**What you will do:**
Could you rescale the records starting with the line with "Viewport: 724px width, 412px" and going on through the line with "Click the GitHub"? Repeat those lines alone, requests included, with every click coordinate in the answers multiplied by 2.05 and rounded to a whole number, halves rounding up.

[START]

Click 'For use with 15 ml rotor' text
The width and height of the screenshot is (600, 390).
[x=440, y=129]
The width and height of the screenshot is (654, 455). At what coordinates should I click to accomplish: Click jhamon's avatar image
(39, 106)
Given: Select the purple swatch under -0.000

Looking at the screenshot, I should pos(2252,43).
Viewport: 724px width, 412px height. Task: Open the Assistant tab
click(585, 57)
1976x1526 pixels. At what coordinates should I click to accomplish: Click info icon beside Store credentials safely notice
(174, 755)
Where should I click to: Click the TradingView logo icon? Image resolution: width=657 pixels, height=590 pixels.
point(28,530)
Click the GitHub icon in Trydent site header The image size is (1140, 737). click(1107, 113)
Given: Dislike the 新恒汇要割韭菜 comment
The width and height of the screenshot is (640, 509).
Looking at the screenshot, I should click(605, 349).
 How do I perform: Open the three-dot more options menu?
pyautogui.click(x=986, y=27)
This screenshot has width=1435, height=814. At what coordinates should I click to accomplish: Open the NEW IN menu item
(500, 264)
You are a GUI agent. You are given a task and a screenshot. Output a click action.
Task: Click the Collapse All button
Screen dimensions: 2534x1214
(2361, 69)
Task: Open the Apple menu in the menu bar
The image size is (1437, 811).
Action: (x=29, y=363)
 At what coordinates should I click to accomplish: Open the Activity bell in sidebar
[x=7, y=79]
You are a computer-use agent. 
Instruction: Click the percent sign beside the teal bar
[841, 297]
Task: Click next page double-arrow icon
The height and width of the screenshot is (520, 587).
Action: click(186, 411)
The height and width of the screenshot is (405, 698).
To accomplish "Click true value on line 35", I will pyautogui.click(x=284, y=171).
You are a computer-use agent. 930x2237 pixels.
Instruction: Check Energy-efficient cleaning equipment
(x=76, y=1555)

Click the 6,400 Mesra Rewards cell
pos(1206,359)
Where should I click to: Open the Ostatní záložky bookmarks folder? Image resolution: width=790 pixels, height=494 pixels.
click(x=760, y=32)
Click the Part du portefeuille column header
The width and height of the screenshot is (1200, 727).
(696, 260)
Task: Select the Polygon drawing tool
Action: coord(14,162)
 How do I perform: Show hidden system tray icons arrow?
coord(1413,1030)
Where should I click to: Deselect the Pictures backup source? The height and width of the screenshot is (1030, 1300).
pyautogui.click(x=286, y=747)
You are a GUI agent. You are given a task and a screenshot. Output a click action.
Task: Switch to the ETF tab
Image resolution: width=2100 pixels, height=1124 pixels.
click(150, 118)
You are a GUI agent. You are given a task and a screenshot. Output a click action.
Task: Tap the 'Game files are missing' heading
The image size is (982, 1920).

[END]

**Response to the exercise:**
Viewport: 724px width, 412px height. Task: Open the Assistant tab
click(1199, 117)
1976x1526 pixels. At what coordinates should I click to accomplish: Click info icon beside Store credentials safely notice
(357, 1548)
Where should I click to: Click the TradingView logo icon? Image resolution: width=657 pixels, height=590 pixels.
point(57,1087)
Click the GitHub icon in Trydent site header The image size is (1140, 737). click(2269, 232)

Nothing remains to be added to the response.